• EXTRACTED TEXT:
The Sarawak section of the Federal Route 1, Asian Highway Route AH 150, also known as Pan Borneo Highway Sarawak or Sarawak First Trunk Road, is a 1077-km federal highway in Sarawak, Malaysia, making the highway as the longest component of the Malaysian portion of the larger Pan Borneo Highway network. Construction of the highway began in 1965 after Sarawak became a member of the federation of Malaysia in 1963.

The combined length of the Pan Borneo Highway Sarawak and its Sabahan counterpart forms the longest federal highway in Malaysia, with the total length of 1,503 km.

The Pan Borneo Highway Sarawak is notable for having three separate segments, sandwiched by two segments of Bruneian Pan-Borneo Highway. The Federal Route 1 was built in sections, comprising 92 sections altogether. Generally, all other federal and state highways in Sarawak serve as tributaries of the Federal Route 1. The highway is the only east-west oriented highway in Sarawak and links most of the division capitals in Sarawak except Kapit and Mukah. The sections from Miri to Limbang and to Lawas are connected by Brunei highway networks. At the Sarawak-Sabah border at Merapok, motorists must pass an immigration checkpoint to enter Sabah and vice versa. The highway continues as Malaysia Federal Route 1 (Sabah) in Sindumin.

• GIVEN INFORMATION:
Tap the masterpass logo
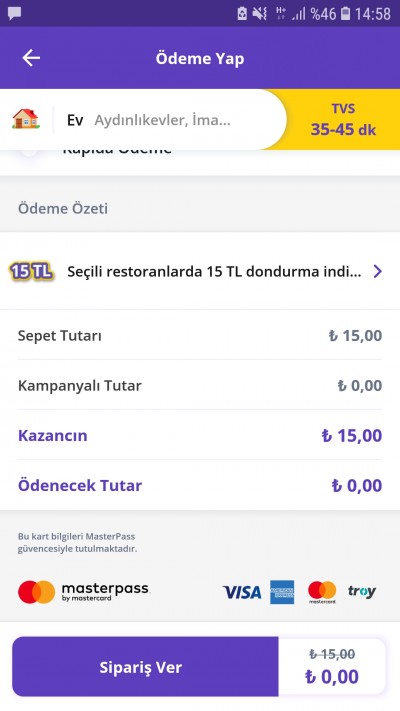The width and height of the screenshot is (400, 711). 84,592
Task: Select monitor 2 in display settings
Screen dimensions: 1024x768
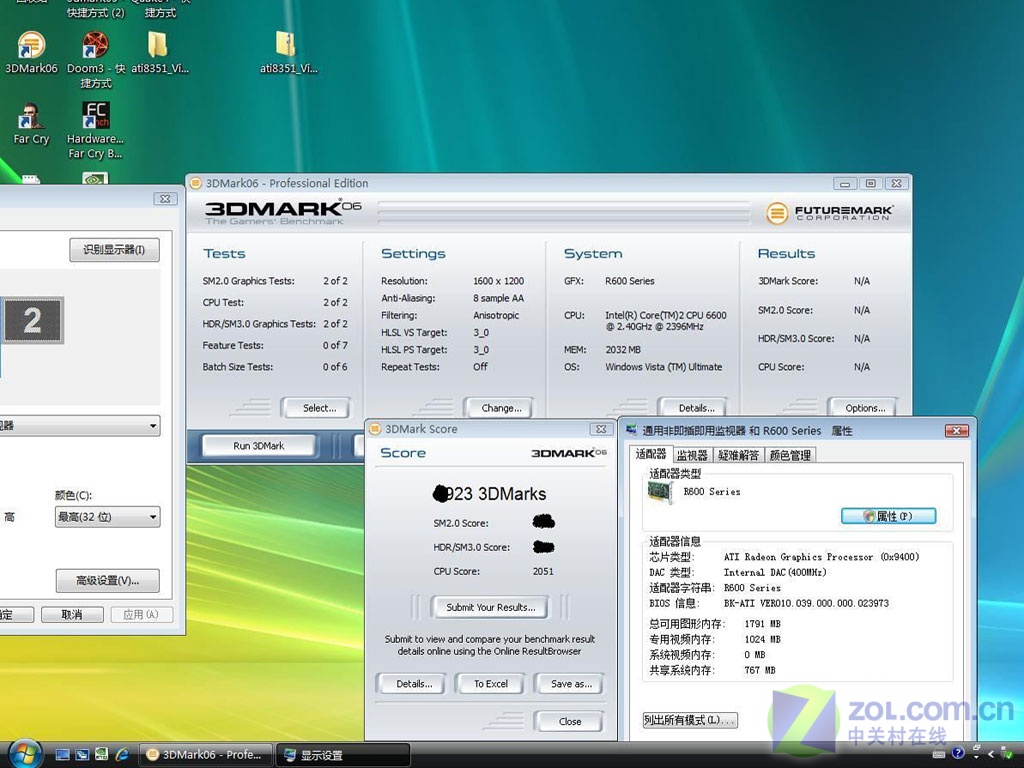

• REQUEST A: According to the highway text, how many sections make up Federal Route 1?
• REQUEST B: Repeat the highway text word for word, beginning at the words "The Pan Borneo Highway Sarawak is" and stopping after "(Sabah) in Sindumin.".
The lines are separate material, apart from the highway text.

• CORRECT OUTPUT A: 92 sections.

• CORRECT OUTPUT B:
The Pan Borneo Highway Sarawak is notable for having three separate segments, sandwiched by two segments of Bruneian Pan-Borneo Highway. The Federal Route 1 was built in sections, comprising 92 sections altogether. Generally, all other federal and state highways in Sarawak serve as tributaries of the Federal Route 1. The highway is the only east-west oriented highway in Sarawak and links most of the division capitals in Sarawak except Kapit and Mukah. The sections from Miri to Limbang and to Lawas are connected by Brunei highway networks. At the Sarawak-Sabah border at Merapok, motorists must pass an immigration checkpoint to enter Sabah and vice versa. The highway continues as Malaysia Federal Route 1 (Sabah) in Sindumin.